The only risk is that Tarzan and Jane are paying for a house with a loan of over, or equal to $450,000. That’s a big loan with a big payment. They should probably fix up their place as much as possible, do it fast, and sell it to buy a house they can afford. Their payment on $450,000 is probably $2700/mo depending on the Homeowner’s Association Dues and Escrow Impounds and whether they have had the loan modified or not. So, they could file bankruptcy, get out of the credit card debt and if they can budget really well, they might stay in the house or sell it or even short sell it and find a rent that they can better afford.
Small Amount of Equity in the Home
See above but now the short sale is off the table so that at least when they sold, if they did, then they wouldn’t have a bankruptcy plus a short sale on their credit and that’s good for everyone. It also means they have a lower balance on their mortgage and that means maybe they should stay, at least they’re on the positive side and their payment is likely lower than in the first example supra.
Significant Equity in the Home
Of course this is where I wanted to get to in the first place. Now there are some real decisions to be made and not all of them are rosy. Let’s assume there’s $140,000 in equity, so that on the $450,000 house they only owe a mortgage with a balance of $310,000.
At least, at $310,000 in mortgage debt, Tarzan and Jane probably have a mortgage they can afford of something in the neighborhood of $2000 per month depending on impounds and etc. For a family of four, that’s comparable to what rents would probably be if they moved. So they wouldn’t want to move because the equity and the affordable house payment.
So what are the options?
a) Just Keep Paying Your Credit Card Payments
The average monthly credit card payments are probably about $1050 per month or even more if they just continue paying them. It will take a long time to pay them all off if Tarzan and Jane are only paying the minimum monthly payments. In the end they will have paid off nearly $100,000 because of all the interest. So this is not a good plan.
b) Sell Their Home and Buy Another
This is a terrible option for obvious reasons outlined above, there’s plenty of equity and an affordable payment. Selling in order to pay off credit cards is a terrible idea. Besides where would they go? They would have cash but bad credit and a decent income. That and a couple dollars will get you a cup of coffee but not another house.
c) Chapter 7 Bankruptcy
I like chapter 7 bankruptcy more than chapter 13 in most cases, but not this one. Tarzan and Jane are too young and healthy. Chapter 7 is the Straight Bankruptcy or also called a Liquidation Bankruptcy where you’re in and out again in about four (4) months, however, the Trustee’s job in a Chapter 7 is to collect assets from you, liquidate them and pay them to your creditors. Tarzan and Jane have $140,000 in equity, but in California they can protect only $100,000 in equity in their home at best. Have a look at Calif. Code Civ. Pro. 704.730.
Certainly, if one of them were permanently disabled, on social security, or had a letter from the VA so stating then they would be good to go.

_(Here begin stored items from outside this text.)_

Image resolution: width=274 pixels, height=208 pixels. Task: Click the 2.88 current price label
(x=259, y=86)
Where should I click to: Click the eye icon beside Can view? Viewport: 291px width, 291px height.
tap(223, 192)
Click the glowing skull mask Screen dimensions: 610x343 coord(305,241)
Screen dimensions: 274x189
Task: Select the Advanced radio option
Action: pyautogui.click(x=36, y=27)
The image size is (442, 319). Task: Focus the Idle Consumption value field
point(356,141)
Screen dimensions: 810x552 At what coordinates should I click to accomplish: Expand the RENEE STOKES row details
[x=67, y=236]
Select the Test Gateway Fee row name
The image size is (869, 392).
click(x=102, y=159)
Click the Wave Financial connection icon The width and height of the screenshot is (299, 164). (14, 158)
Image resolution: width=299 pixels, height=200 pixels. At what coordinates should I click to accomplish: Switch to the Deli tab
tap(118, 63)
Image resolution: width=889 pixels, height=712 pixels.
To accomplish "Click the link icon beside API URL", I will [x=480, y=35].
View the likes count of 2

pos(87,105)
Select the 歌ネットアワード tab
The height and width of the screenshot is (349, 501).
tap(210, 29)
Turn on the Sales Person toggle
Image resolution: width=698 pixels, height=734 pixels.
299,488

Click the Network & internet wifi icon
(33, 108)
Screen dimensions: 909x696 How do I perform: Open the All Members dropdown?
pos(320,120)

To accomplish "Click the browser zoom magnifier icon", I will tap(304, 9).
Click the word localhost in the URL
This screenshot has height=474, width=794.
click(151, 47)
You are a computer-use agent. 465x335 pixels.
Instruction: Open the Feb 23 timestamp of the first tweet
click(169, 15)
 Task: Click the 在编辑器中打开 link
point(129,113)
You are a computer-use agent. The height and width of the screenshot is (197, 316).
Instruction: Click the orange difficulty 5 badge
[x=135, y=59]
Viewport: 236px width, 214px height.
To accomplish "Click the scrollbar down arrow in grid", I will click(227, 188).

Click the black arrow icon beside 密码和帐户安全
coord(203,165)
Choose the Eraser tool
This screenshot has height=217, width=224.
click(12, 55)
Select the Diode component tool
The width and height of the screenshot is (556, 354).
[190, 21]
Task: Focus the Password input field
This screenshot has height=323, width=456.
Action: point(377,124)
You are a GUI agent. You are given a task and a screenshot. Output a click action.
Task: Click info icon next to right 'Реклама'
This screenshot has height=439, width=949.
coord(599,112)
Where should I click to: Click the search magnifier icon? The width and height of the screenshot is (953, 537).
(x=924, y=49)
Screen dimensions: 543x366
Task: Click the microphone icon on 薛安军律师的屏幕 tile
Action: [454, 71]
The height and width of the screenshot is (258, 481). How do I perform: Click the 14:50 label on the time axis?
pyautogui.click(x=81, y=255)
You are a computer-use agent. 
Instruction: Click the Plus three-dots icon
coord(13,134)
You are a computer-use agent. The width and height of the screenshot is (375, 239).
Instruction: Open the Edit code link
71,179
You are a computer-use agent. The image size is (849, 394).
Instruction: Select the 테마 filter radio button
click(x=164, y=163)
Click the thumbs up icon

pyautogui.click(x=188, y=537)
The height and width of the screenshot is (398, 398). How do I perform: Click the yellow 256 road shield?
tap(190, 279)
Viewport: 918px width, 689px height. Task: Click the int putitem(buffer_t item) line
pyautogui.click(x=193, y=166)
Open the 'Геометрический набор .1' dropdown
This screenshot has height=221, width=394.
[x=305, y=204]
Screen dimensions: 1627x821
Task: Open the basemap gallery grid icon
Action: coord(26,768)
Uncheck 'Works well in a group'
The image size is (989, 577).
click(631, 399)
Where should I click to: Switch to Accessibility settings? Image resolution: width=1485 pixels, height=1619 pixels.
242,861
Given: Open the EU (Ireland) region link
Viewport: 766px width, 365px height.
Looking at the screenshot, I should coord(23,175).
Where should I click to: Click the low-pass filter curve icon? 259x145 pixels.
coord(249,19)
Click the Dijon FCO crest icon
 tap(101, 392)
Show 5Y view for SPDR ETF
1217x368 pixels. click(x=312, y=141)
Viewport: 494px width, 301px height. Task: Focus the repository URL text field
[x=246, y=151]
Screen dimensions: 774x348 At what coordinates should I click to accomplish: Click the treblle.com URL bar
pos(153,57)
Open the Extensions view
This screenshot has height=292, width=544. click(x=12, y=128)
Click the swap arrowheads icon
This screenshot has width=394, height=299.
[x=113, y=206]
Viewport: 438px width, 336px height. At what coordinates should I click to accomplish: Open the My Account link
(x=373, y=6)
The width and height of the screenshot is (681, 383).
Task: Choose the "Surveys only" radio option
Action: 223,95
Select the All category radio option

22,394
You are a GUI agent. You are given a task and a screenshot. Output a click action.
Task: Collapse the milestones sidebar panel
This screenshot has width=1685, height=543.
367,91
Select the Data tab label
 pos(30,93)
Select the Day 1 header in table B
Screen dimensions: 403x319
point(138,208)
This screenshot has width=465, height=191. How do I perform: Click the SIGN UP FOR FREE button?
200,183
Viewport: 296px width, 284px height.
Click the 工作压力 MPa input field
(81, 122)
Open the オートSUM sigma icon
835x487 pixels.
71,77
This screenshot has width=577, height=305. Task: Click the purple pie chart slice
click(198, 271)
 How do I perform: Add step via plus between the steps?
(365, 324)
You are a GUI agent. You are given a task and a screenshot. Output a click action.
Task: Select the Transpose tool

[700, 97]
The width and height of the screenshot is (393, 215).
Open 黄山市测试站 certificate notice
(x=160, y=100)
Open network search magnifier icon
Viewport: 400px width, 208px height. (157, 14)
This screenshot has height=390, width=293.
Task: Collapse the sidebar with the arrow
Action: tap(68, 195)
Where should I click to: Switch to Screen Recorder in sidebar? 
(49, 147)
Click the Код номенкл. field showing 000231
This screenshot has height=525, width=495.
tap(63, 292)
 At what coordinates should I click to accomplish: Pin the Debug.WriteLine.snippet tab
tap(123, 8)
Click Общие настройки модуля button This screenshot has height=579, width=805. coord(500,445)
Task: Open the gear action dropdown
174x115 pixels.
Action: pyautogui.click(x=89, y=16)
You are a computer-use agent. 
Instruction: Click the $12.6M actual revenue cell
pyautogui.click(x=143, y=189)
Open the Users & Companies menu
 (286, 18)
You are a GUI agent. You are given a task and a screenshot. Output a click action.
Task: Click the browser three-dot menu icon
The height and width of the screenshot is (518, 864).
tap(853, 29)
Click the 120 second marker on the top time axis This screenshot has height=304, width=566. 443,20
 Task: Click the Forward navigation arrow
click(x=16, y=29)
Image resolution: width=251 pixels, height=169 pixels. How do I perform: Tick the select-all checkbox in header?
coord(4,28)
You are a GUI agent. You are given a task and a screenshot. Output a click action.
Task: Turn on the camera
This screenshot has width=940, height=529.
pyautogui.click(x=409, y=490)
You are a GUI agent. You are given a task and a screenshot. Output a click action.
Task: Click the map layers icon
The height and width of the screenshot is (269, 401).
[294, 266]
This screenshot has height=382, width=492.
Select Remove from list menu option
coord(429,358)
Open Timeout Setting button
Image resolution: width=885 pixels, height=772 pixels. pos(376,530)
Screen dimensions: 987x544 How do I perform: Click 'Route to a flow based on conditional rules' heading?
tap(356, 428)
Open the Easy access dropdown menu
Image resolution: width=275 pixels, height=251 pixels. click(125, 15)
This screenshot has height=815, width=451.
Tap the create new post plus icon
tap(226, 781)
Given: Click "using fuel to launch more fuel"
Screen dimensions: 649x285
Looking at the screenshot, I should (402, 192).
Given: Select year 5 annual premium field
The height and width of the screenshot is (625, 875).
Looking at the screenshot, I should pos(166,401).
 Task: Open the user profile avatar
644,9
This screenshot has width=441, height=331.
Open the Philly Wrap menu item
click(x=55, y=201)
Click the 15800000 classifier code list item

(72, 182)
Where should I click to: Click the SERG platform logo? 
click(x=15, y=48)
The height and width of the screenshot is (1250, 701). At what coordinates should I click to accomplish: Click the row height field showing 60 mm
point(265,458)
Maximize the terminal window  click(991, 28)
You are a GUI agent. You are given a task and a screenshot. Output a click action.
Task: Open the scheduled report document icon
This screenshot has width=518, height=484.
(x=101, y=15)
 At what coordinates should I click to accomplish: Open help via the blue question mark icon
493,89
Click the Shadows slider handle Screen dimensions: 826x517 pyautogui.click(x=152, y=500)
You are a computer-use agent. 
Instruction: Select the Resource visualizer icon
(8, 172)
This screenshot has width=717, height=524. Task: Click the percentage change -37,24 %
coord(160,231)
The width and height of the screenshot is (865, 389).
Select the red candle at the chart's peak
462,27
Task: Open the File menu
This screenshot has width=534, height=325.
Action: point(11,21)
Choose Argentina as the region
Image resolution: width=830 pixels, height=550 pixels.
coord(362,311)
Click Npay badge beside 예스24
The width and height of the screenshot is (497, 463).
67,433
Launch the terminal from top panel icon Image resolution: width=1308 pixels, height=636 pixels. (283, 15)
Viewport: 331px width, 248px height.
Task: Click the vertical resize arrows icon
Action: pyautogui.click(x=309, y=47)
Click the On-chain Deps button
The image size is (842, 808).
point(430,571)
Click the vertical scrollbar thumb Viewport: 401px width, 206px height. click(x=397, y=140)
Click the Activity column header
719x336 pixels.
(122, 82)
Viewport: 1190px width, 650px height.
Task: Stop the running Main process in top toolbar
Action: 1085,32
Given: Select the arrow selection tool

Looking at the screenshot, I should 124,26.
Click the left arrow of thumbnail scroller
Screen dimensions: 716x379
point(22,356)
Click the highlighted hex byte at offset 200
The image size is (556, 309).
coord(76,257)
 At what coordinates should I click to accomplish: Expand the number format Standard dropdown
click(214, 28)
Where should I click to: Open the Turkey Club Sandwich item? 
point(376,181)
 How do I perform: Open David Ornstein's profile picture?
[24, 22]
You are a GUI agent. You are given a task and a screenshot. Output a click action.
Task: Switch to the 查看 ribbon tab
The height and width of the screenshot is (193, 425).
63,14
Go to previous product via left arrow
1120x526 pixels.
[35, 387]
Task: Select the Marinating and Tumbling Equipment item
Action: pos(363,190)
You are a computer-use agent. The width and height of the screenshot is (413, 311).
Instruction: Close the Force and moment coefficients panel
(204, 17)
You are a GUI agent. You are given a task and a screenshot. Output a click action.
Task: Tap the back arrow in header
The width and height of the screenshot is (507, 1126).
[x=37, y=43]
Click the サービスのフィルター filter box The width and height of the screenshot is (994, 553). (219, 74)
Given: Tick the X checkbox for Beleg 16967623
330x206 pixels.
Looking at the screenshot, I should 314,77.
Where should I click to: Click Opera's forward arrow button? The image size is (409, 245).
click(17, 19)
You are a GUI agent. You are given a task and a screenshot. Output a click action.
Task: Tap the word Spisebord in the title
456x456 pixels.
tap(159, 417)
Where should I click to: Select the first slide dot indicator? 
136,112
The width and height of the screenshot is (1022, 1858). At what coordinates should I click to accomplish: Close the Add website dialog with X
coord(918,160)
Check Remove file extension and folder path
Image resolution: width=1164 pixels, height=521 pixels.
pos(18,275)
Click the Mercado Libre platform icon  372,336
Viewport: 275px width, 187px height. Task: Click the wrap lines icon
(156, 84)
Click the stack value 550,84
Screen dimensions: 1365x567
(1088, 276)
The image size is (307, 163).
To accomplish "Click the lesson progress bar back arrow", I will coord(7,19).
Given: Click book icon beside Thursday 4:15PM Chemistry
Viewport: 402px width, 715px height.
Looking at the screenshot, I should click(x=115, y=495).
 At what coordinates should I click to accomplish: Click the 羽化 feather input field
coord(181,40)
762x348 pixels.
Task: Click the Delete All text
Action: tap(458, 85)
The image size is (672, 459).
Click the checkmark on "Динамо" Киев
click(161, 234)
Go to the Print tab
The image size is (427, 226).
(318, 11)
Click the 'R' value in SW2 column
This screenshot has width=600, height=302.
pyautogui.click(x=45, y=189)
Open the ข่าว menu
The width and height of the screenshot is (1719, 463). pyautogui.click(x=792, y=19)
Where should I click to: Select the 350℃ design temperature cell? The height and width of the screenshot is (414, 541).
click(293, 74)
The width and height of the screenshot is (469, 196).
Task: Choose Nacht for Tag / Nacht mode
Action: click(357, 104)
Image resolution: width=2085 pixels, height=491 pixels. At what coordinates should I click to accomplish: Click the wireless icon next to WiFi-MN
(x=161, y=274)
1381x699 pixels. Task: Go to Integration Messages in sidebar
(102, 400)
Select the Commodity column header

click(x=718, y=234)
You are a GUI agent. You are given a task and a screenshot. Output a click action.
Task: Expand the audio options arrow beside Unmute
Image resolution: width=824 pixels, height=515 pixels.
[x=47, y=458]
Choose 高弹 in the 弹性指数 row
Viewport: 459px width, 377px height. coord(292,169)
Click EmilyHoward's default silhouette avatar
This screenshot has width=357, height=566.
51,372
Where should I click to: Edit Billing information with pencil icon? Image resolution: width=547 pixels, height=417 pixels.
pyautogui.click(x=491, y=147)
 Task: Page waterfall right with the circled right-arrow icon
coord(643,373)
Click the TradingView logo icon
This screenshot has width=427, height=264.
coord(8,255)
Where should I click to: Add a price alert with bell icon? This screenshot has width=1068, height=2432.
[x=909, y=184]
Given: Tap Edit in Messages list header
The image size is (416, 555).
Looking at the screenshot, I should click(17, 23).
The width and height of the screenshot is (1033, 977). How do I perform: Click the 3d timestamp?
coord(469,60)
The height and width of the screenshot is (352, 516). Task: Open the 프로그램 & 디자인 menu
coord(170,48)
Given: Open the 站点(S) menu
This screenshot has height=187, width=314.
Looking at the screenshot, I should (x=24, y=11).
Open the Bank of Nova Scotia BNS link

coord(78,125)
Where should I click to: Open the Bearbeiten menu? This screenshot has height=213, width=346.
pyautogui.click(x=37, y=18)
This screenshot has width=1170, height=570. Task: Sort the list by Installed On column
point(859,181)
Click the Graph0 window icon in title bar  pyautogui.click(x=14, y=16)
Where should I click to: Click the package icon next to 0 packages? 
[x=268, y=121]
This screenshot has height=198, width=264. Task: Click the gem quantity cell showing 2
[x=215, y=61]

In that case they could protect up to $175,000 of home equity in a chapter 7 bankruptcy, in California. (See Link above). Even if no one has stated that they are totally and permanently disabled or close to it, and if one of them cannot participate in gainful employment, then they should go to the doctor and get one or two of them to sign off on it. Or if either were over sixty-five (65) years old, then that works too, and they could protect up to $175,000 in home equity.
There’s another option for people over fifty-five (55) and low income, (but that one hardly ever works). If Tarzan and Jane could protect more equity than they actually have, then they could file a chapter 7 bankruptcy and keep the house no problem and since $175,000 is greater than $140,000 in equity, they could file a Chapter 7. Unfortunately . . .
Turns out that we’ve already decided that Tarzan and Jane have two munchkins still at home. Tarzan and Jane are probably young-ish and they are not disabled since both are working and making $40,000 each. So the disabled protection for home equity is not going to work for them and the low income over fifty-five (55) is not going to work either. So they can protect only $100,000 of the equity or $40,000 less than the equity that they have.
In a Chapter 7 Bankruptcy the Trustee would sell their home and give them a check for $100,000. But where can they move with only $100,000 and bad credit? I think we may have seen this movie before. But with a bankruptcy too? That’s even worse.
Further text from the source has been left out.